The View From My Study – 8th March 2024

“So Matilda’s strong young mind continued to grow, nurtured by the voices of all those authors who had sent their books out into the world like ships on the sea. These books gave Matilda a hopeful and comforting message: You are not alone.”

In a week where we have celebrated both literature and women and considered the connection between equity and inclusion, Roald Dahl’s words seem rather appropriate. Matilda is a book of enduring relevance with lessons for us all: life is sometimes not fair but justice will often prevail; sometimes you have to stand up for yourself; and sometimes you might just have to bend the rules a little or, as I prefer to say, think outside the box.

History is full of women who have had to bend the rules to be noticed and push past the obstacles that have been in their way. Pay is still unequal in the majority of countries and a gender bias still exists, promoting stereotypes and maintaining barriers. Science is a prime example where the contributions of women have been overlooked or even mis- attributed to male colleagues.

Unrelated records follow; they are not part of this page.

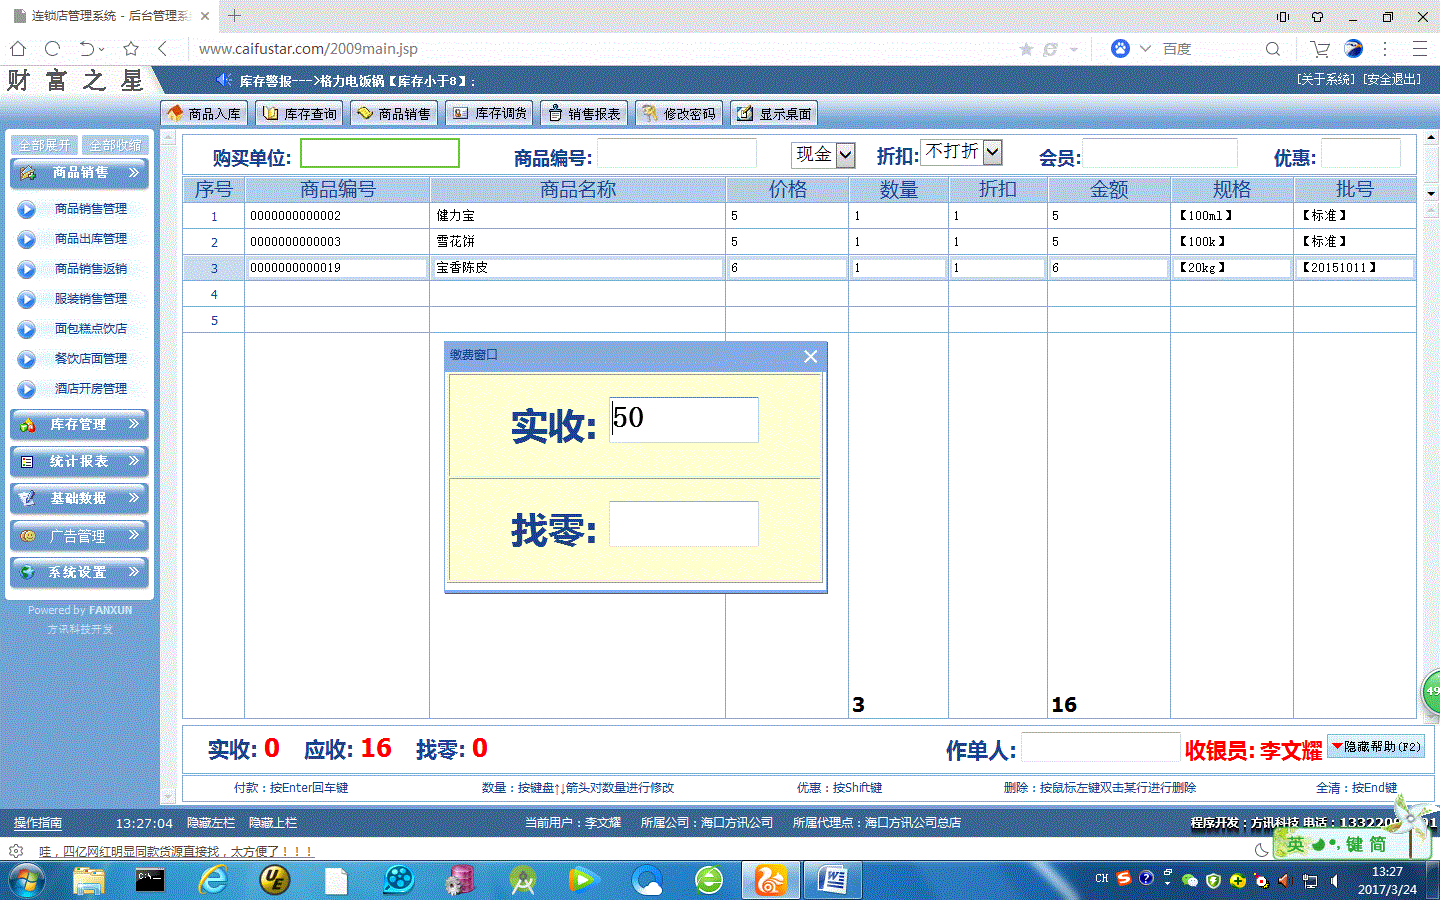Expand the 统计报表 sidebar section
The height and width of the screenshot is (900, 1440).
pos(80,462)
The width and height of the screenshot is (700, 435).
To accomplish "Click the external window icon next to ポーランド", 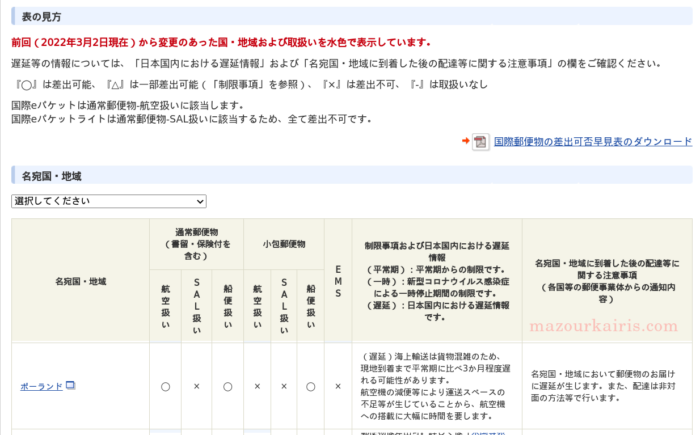I will click(71, 385).
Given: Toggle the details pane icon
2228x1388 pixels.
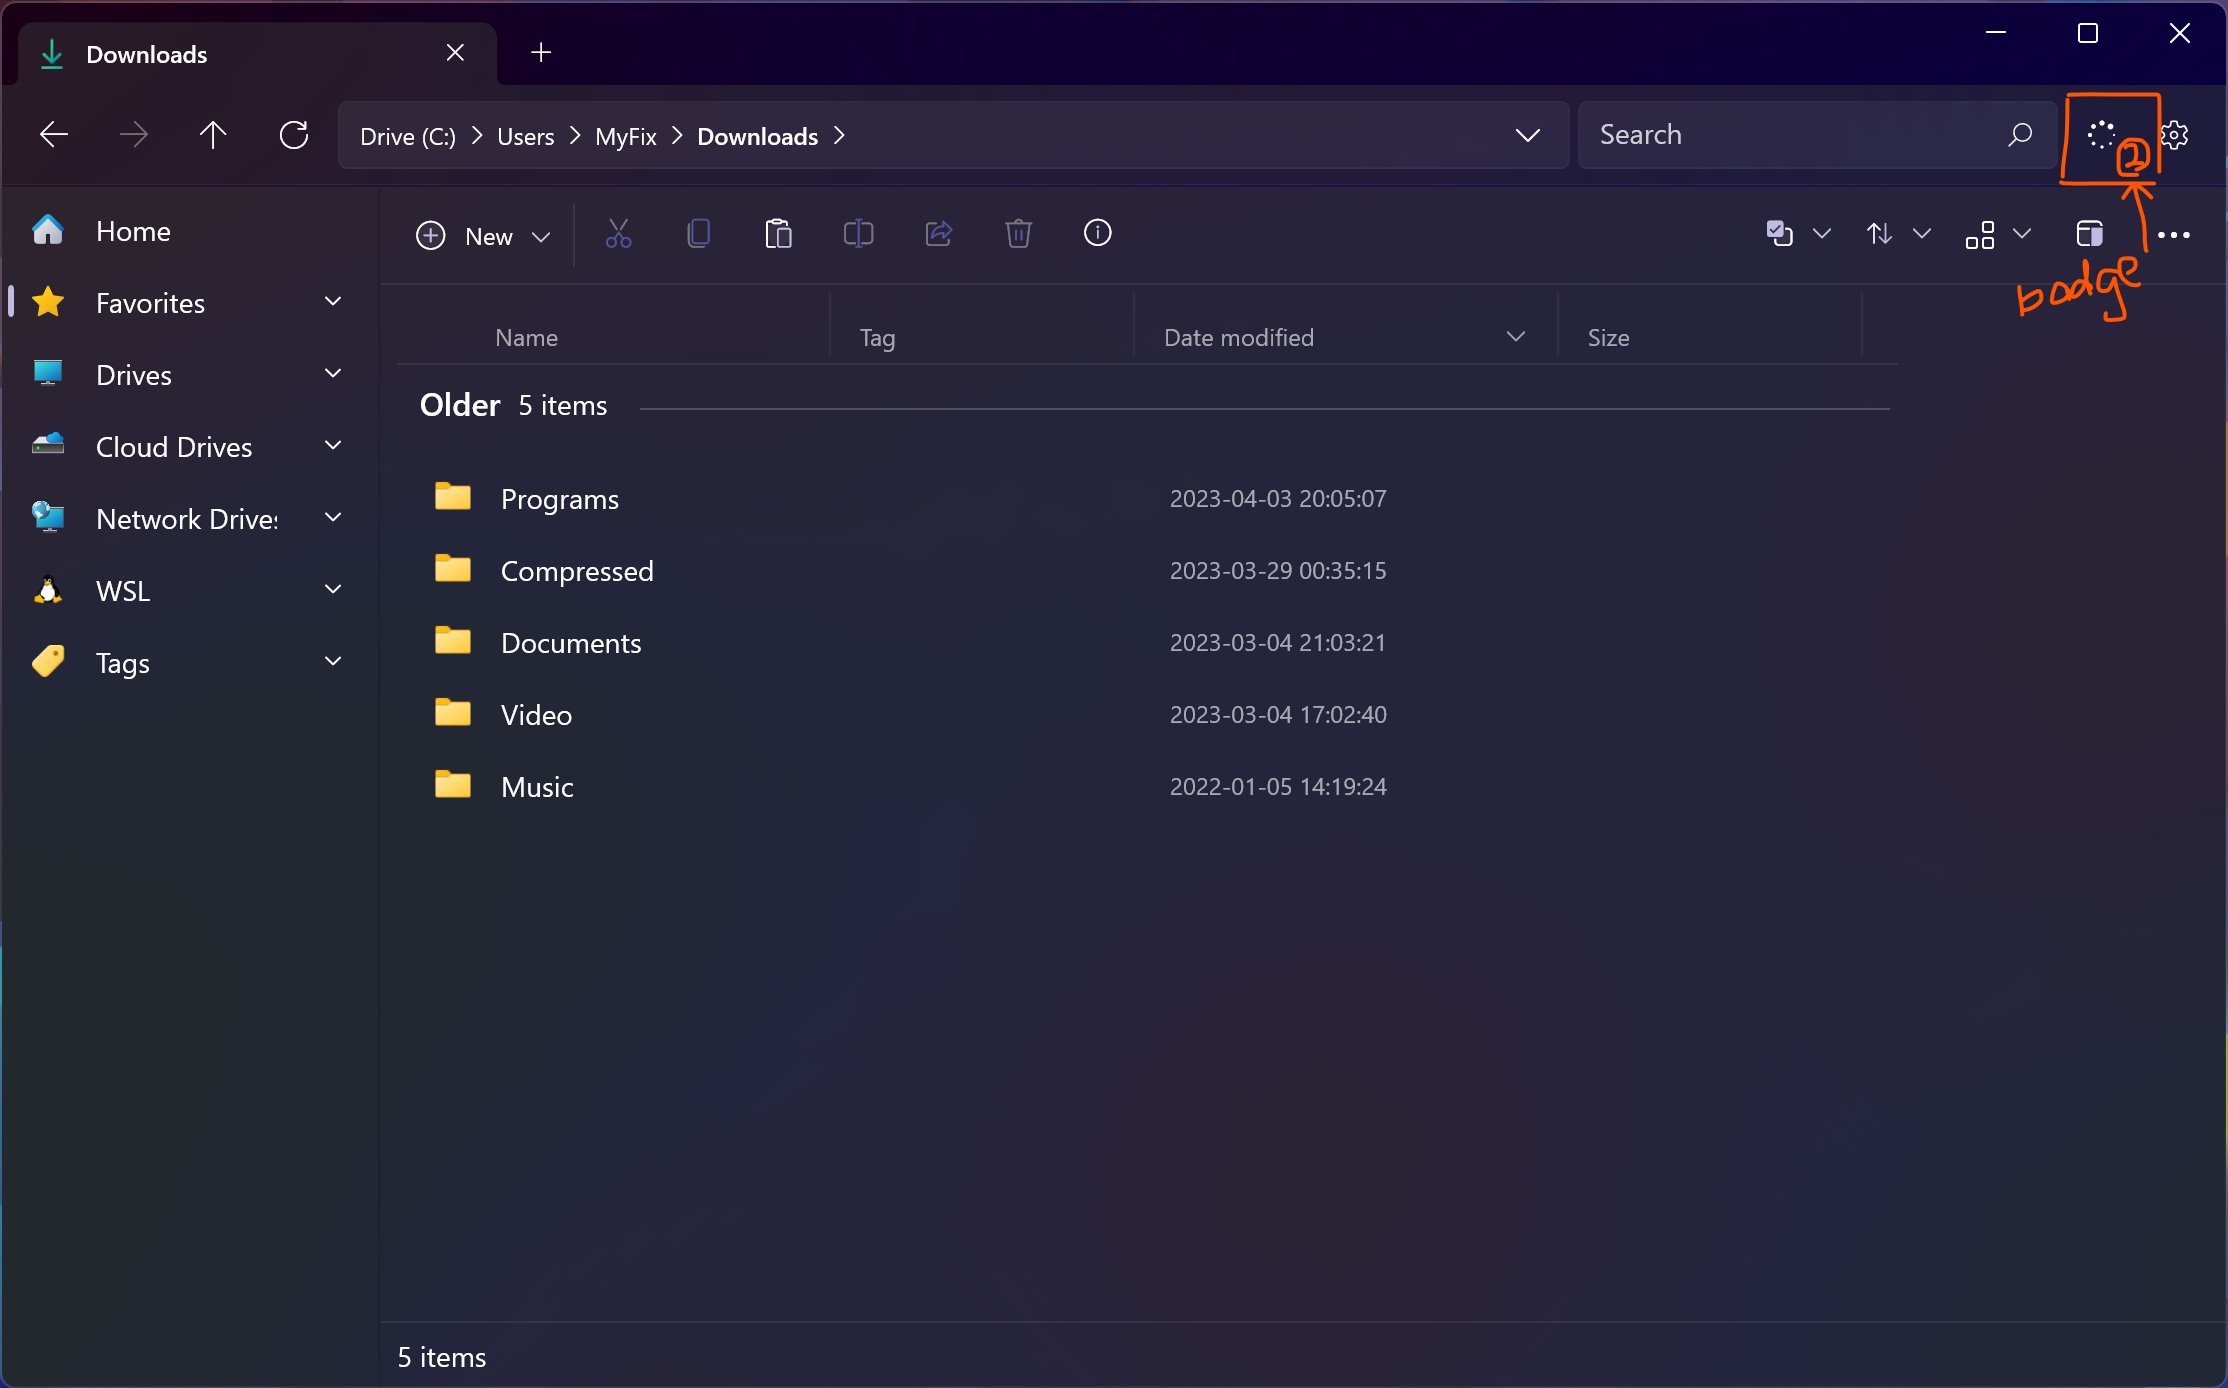Looking at the screenshot, I should [2090, 233].
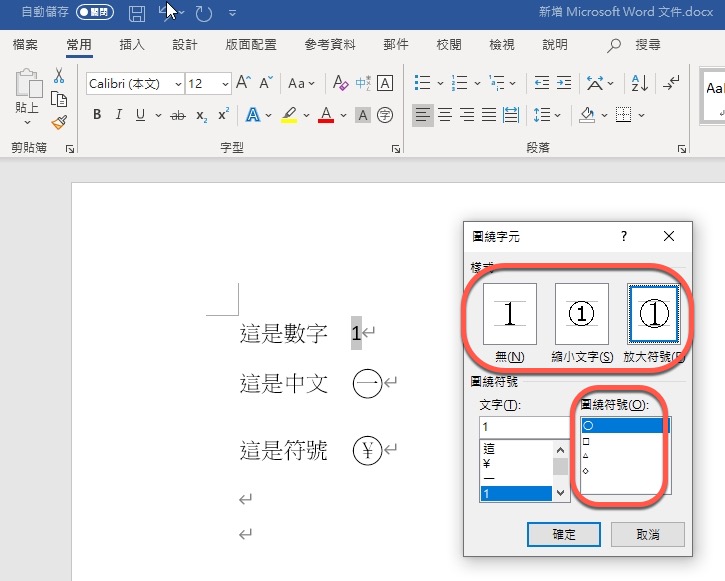This screenshot has height=581, width=725.
Task: Open the 插入 ribbon tab
Action: pyautogui.click(x=132, y=45)
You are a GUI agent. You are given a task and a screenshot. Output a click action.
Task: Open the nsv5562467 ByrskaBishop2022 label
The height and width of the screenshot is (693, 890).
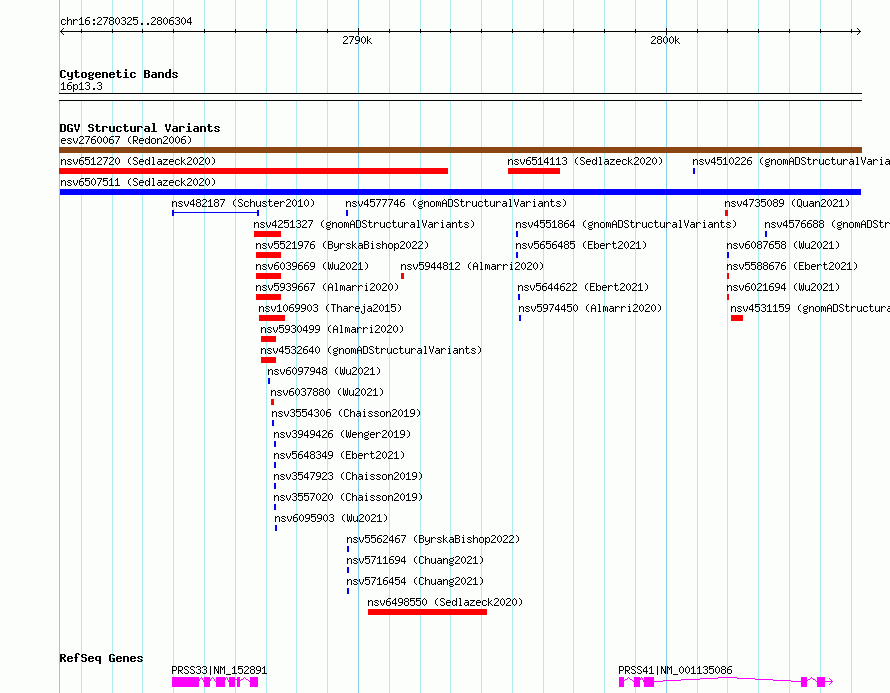click(x=433, y=539)
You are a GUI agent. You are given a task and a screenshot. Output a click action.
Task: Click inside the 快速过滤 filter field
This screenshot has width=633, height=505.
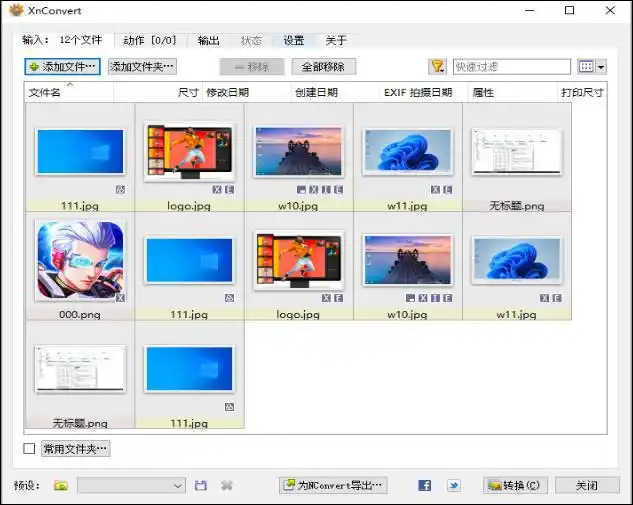(510, 67)
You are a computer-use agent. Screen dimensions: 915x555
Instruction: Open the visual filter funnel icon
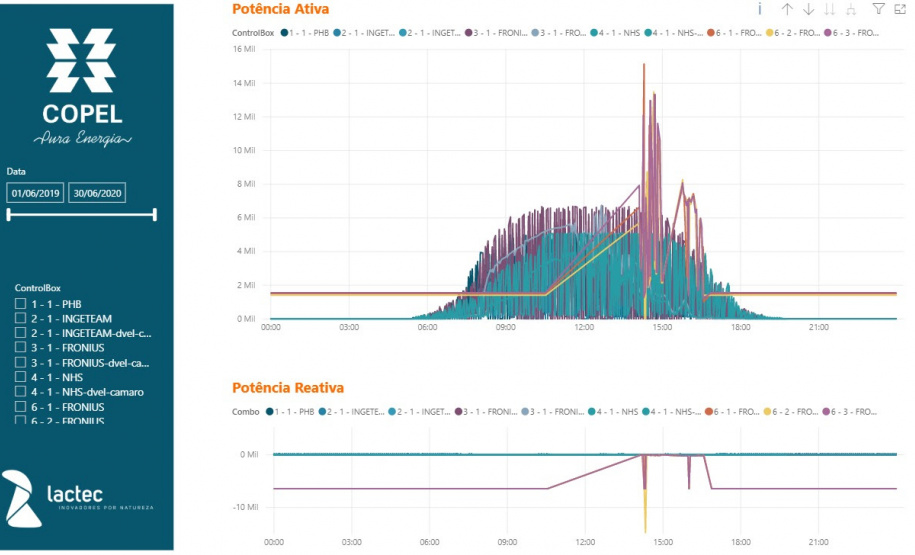click(x=878, y=9)
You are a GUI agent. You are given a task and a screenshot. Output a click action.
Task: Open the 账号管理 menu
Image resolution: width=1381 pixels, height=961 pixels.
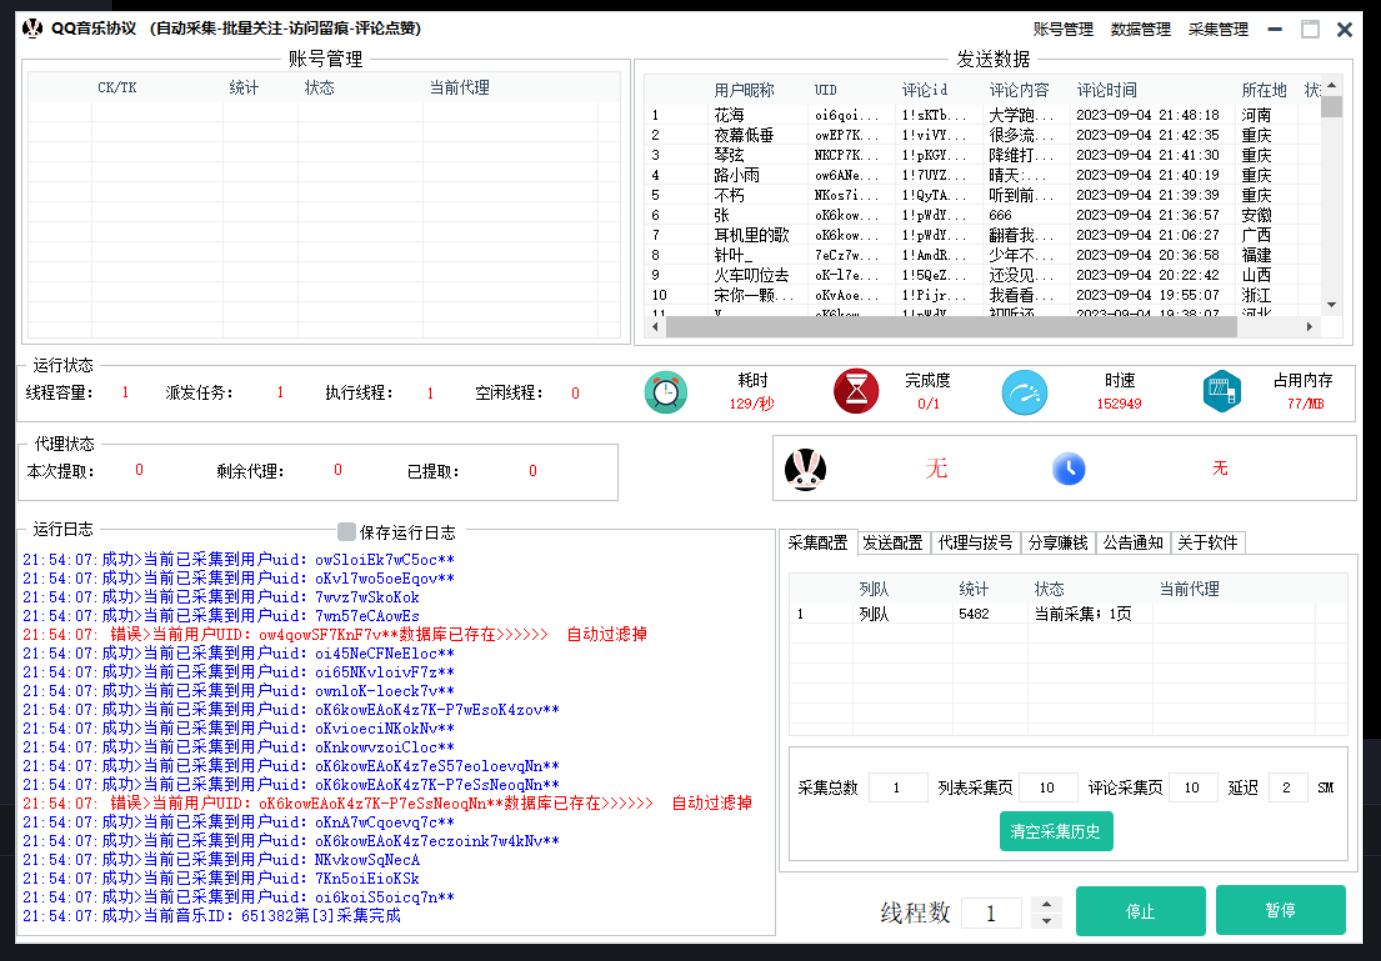click(1063, 29)
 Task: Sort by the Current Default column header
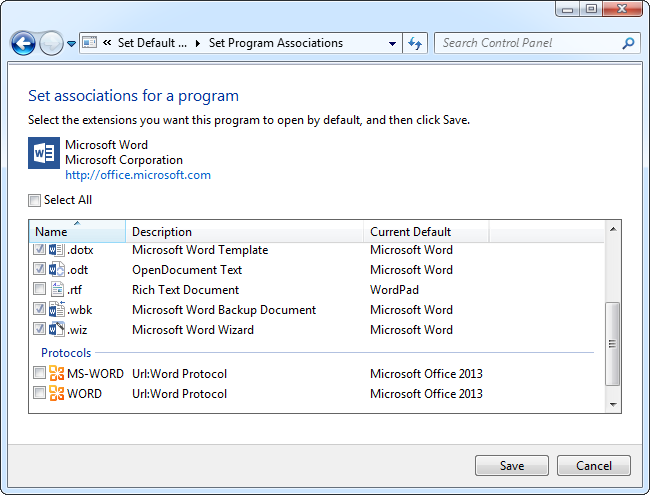click(x=425, y=232)
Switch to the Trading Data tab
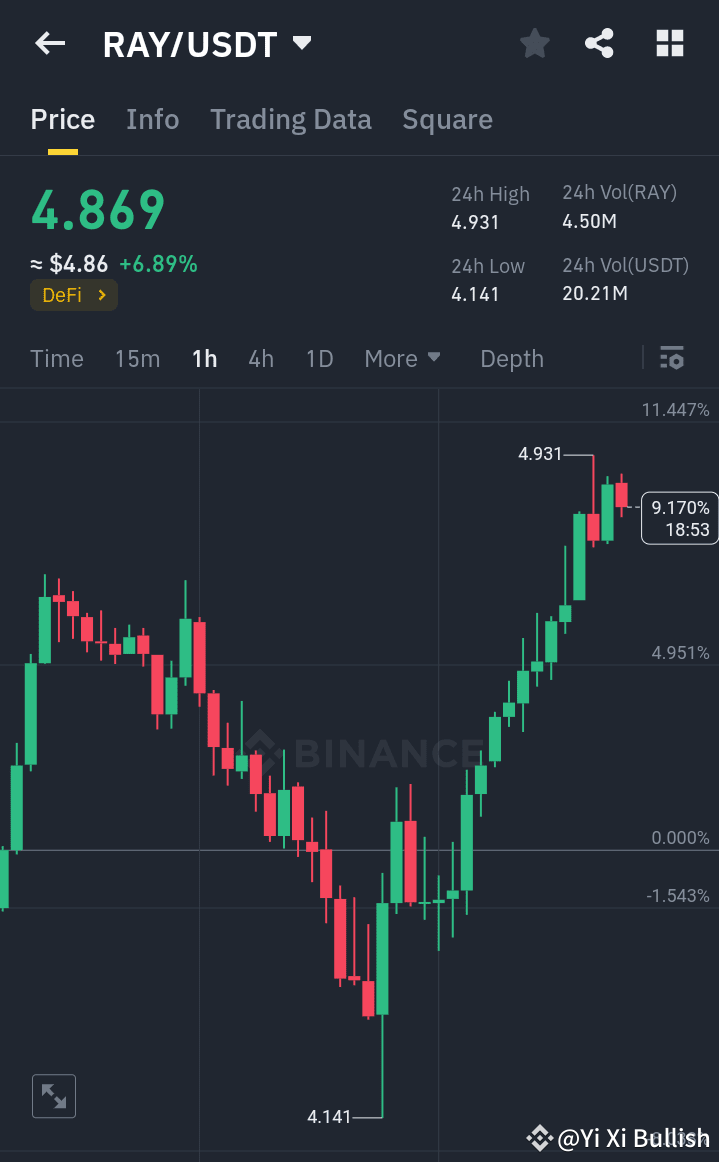 click(x=290, y=119)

Interestingly, and coincidentally, this is known to social scientists as the “Matilda Effect” (named after the C19th author and activist Matilda Jocelyn Gage). Hopefully, through the educational opportunities we are promoting here at BG, we are producing young men and women who have a far more balanced view of the world with far fewer stereotypes and a much healthier approach to inclusion.

Although I didn’t see Miss Trunchball yesterday (thank goodness), I did see quite an array of characters ranging from Toad of Toad Hall driving his cronies, to Little Red Riding Hood, several Mr Men and several panserbjorn (armoured polar bears in case you didn’t know!). As a whole-school event, initiatives were taking place in different parts throughout the day and I genuinely think it is one of the best World Book Days I have seen. It began with a fancy dress parade before students enjoyed writing their own opening to a mystery novel based on the newly discovered chambers at BG, creating their own fantasy world, producing a tv news report, completing (or not) an escape room and attempting Miss Howe’s response to the Barkley Marathons (orienteering). In the afternoon, pupils had two hours to create a short film based on the characters people were dressed as in their group. All in all, a terrific, fun-filled and action-packed day with an important message about the value of literature.

It is an exeat this weekend after a very busy few weeks and I trust everyone can enjoy a restful couple of days.